Als sie achtzehn wurde, hat Elisabeth Schories aufgehört zu beten.

Ihr christliches Elternhaus hing ihr zum Hals heraus, und sie sprach zu sich: "Ich werde Atheist", dann trat sie in die SED ein und wurde Lehrerin. Die Pädagogik aber, die sie im Auftrag ihrer Partei an der Polytechnischen Oberschule Potsdam-Babelsberg zu exekutieren hatte, setzte auf Angst und Druck. Mit den linientreuen Kollegen kam sie bald über Kreuz. Und auch im Umgang mit der Partei merkte sie, daß "ich mich von mir selbst entfernte".

Nach achtzehn Jahren kehrte die Genossin Schories um. Sie tat etwas, was bei einer sozialistischen Lehrerpersönlichkeit nicht auf dem Lebensplan stand: Sie gab das Parteibuch zurück. Der Entlassung aus dem Schuldienst kam sie zuvor, indem sie ihn selbst quittierte. Das war 1986. Elisabeth Schories ging dorthin zurück, wovor sie davongelaufen war, zur Kirche. Fünf Jahre arbeitete sie in der evangelischen Frauenhilfe und als Katechetin.

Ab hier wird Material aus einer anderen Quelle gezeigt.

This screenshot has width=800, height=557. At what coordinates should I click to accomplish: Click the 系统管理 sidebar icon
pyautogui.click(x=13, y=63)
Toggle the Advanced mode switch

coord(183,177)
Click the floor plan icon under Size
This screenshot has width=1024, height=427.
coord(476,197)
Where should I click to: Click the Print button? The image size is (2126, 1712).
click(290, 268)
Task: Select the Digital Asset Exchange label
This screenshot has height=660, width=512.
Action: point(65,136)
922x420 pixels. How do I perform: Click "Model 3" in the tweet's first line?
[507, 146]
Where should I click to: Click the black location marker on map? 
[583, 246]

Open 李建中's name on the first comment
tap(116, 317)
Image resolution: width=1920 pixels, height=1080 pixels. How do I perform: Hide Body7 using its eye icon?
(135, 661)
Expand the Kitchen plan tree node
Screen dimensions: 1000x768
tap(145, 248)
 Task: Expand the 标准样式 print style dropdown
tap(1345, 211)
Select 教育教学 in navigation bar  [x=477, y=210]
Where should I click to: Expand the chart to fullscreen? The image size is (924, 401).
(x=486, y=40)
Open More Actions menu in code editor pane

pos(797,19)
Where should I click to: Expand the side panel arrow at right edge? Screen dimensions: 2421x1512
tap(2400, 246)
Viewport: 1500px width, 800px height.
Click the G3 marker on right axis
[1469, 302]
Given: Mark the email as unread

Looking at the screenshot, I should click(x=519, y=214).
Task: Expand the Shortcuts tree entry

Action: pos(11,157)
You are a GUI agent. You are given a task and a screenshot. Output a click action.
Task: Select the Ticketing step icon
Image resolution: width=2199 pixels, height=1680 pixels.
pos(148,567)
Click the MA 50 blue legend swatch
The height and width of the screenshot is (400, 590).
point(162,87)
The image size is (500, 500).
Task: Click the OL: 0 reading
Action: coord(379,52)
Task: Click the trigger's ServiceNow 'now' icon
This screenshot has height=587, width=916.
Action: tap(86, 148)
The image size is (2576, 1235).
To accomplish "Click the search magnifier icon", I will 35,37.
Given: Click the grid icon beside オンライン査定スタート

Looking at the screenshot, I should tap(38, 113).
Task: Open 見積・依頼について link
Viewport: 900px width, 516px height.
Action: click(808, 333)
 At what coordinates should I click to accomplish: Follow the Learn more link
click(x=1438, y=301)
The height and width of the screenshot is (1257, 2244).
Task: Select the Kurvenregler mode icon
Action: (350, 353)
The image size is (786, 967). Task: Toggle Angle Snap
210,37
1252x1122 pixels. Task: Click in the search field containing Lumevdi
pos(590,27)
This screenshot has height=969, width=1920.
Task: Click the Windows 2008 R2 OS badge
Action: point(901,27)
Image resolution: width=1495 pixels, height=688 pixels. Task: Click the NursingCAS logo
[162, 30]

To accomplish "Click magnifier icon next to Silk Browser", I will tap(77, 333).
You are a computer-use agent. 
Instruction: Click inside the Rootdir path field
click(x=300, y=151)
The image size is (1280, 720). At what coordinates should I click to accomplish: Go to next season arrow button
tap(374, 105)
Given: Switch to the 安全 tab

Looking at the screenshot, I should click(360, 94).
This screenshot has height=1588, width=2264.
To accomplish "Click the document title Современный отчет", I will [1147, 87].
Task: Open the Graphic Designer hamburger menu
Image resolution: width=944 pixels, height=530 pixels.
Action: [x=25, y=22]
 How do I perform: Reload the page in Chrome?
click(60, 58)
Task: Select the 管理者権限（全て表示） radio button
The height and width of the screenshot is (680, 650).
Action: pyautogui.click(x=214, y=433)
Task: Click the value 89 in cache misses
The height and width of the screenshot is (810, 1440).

Seit 1991 ist sie wieder Lehrerin in ihrer alten Schule, die jetzt eine Gesamtschule ist, inmitten des vertrauten Kollegiums, das nun demokratisch gewendet freundlich grüßt. Und sie lehrt ein ganz neues Fach, das Brandenburger Schülern helfen soll, sich in der verwirrenden Welt der Nachwendezeit zurechtzufinden: Lebensgestaltung - Ethik - Religionskunde, LER. In der großen alten Lehranstalt aus der Gründerzeit mit ihren düsteren Mauern und den hohen Aufgängen gibt es zu diesem Zwecke ein kleines Zimmer. An der Tür hängen drei lustig verbeulte Buchstaben: ein rotes L, ein blaues E, ein gelbes R. Drin stehen Stühle im Kreise. Drauf sitzen pubertierende Menschen, voll darauf konzentriert, cool zu sein. Die 8d soll mit der Frage ringen: Wann bin ich frei? Es geht um das Gefühl von Freiheit, um Lebensfreude und Pflichten, um Grenzen der Freiheit, um Freiheit der Reise und die der Gedanken.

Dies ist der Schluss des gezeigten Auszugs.